Paris – L’Harmattan -2014 – 258 p.
Un ouvrage sur Paulo Freire, le premier de cette ampleur en français, est bienvenu. Aussi se réjouira-t-on de celui que vient de lui consacrer le professeur Oussama Naouar, de l’Université Fédérale de Pernambuco. Certes, sa lecture entraîne une certaine déception : la gaucherie de la traduction, la lenteur redondante d’une introduction laborieuse et un développement parfois poussif pourraient d’abord irriter. En revanche, on saura gré à l’auteur d’annoncer d’emblée sa volonté de dépasser l’idée superficielle selon laquelle Freire serait seulement un didacticien de l’alphabétisation des adultes. Fort de sa connaissance de l’ensemble de l’œuvre, alors que seuls 5 ouvrages sur 19 sont traduits en français, O. Naouar montre qu’elle est d’une toute autre ampleur. Comme tout théorie pédagogique, elle engage évidemment des valeurs et renvoie à un projet politique de transformation sociale dont la face proprement éducative correspond, selon un concept dû à Monseigneur Helder Camara, au processus de « conscientasition », c’est-à-dire de l’identification et de l’explicitation des facteurs, généralement mal discernés, qui caractérisent ou déterminent la situation de chacun au sein de la société brésilienne.
Pour cette tâche, M. Naouar jouit d’un avantage : à la différence des plus proches disciples de Freire, il dispose d’une distance qui le délivre de toute lecture hagiographique mais lui permet une approche distanciée. A cet égard, on appréciera particulièrement l’étude proprement biographique de Freire, donc celle de sa formation intellectuelle.
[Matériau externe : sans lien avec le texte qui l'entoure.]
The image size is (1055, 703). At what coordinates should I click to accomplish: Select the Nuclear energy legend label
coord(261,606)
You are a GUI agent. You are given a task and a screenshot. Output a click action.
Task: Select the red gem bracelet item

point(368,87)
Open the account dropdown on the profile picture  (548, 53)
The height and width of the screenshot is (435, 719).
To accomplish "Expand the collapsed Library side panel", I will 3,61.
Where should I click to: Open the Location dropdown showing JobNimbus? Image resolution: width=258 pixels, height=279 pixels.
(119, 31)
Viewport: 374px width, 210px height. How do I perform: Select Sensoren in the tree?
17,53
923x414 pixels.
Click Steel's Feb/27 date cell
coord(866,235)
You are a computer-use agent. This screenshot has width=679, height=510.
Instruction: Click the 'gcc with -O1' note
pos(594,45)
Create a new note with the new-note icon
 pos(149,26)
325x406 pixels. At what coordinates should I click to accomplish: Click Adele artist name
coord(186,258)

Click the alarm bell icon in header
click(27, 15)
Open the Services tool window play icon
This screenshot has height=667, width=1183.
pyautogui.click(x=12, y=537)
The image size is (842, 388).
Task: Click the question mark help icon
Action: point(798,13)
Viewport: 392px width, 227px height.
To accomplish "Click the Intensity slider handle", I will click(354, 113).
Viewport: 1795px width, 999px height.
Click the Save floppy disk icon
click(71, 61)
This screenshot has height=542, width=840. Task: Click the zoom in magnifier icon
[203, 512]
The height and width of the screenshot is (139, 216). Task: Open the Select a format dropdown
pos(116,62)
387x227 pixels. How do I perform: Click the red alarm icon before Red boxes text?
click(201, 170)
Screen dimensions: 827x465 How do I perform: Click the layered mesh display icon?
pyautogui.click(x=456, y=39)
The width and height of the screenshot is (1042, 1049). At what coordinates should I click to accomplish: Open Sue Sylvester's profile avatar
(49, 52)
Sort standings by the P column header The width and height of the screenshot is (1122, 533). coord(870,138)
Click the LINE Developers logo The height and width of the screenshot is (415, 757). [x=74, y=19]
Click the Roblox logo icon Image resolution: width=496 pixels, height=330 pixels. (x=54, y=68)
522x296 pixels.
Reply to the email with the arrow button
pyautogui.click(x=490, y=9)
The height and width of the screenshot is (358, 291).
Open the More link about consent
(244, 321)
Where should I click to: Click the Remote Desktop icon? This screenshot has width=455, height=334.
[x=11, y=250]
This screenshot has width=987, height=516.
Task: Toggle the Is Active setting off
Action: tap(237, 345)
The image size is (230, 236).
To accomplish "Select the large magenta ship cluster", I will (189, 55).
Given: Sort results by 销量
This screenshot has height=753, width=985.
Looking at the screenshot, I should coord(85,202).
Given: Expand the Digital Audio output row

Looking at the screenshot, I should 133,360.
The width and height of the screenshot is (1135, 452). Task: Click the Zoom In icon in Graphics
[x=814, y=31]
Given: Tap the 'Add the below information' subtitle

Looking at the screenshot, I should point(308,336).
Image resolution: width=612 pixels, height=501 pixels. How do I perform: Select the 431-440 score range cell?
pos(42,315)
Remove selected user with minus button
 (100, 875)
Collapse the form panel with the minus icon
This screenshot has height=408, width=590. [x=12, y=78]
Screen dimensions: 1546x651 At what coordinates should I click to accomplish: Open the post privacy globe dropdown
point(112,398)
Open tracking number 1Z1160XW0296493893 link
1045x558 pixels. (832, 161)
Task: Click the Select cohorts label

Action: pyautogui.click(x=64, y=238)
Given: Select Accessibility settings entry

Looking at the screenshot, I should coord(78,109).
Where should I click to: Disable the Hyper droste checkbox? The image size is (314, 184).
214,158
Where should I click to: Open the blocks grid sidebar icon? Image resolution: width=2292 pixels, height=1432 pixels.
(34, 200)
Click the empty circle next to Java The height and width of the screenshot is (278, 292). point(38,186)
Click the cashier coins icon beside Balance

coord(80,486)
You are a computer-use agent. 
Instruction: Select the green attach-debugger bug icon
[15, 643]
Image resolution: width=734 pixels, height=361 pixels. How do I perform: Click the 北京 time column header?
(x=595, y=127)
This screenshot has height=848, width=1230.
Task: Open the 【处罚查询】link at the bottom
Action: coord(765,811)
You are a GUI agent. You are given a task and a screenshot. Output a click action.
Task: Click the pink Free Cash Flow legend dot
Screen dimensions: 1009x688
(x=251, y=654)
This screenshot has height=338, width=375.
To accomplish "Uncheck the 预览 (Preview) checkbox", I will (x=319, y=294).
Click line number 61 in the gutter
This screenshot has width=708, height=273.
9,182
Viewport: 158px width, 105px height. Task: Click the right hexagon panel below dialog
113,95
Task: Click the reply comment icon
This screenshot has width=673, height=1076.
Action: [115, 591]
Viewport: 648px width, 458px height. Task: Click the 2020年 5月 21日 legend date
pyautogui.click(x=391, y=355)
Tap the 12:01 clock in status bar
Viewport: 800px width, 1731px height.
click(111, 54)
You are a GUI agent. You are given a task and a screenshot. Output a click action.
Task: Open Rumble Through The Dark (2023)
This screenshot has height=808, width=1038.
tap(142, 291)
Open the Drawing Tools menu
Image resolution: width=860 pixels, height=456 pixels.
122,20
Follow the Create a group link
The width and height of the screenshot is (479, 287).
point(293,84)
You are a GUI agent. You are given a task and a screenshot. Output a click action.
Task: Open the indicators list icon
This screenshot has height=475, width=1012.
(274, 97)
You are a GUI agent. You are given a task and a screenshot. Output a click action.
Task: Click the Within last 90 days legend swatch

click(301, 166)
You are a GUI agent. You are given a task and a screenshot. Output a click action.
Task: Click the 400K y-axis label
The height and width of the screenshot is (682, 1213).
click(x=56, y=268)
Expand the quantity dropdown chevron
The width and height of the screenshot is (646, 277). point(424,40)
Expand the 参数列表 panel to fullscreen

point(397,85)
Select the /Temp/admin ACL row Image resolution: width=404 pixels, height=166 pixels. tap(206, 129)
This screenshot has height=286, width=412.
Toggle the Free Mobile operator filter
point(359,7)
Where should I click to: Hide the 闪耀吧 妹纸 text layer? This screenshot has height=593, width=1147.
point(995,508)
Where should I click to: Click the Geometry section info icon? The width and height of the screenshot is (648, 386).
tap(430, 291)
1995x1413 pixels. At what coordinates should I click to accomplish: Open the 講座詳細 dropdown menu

Cela l’amène très opportunément à rappeler ce que fut à son époque l’influence d’Auguste Comte, voire de Buisson, sur le climat culturel du Brésil et la manière dont, tout en en ayant été marqué, Freire a su se libérer de l’idéologie positivante.
Cependant, bien sûr, le problème qui justifie cette recension, c’est de savoir en quel sens et dans quelle mesure Paulo Freire est, non pas un « pédagogue chrétien », c’est-à-dire visant à former des chrétiens, mais un « chrétien pédagogue », c’est-à-dire qui pense et gère l’éducation en fonction de la lumière de l’Evangile. La question se pose d’autant plus légitimement que, comme O. Naouar le remarque lui-même à juste titre, les études francophones sont très discrètes à ce sujet. Globalement, le climat laïciste dominant fait que les éducateurs réputés chrétiens sont soit écartés de l’histoire officielle de la pédagogie, comme s’ils n’existaient pas, soit amputés de leur référentiel religieux : ils sont soit exclus, soit athéisés. Don Bosco ou Hélène Lubienska de Lenval illustrent le premier cas, et Maria Montessori est l’exemple du second.
La pensée de Freire est très complexe en raison d’un syncrétisme, qui articule un indiscutable vecteur catholique avec, notamment, une composante mariste, et un vecteur marxien, plus ou moins amalgamé avec la théologie de la libération. S’il y a « une prise de distance avec l’Eglise instituée » (p.184), sa foi en Dieu « se prolonge » (p.185) et se vit, dans une perspective personnaliste, à trouver sa foi en l’homme. Aussi O. Naouar peut-il conclure que « ‘inspiration chrétienne, dans l’œuvre de Paulo Freire, est loin d’être un aspect mineur » (p.187).
Ainsi, fort d’une axiologie politique et d’une anthropologie chrétienne, Paulo Freire inventa une pédagogie qui évoluera vers une adultagogie. Le mérite et l’intérêt de ce livre, préfacé par le professeur Kerlan, est de mettre en évidence le processus et les difficultés de cette construction.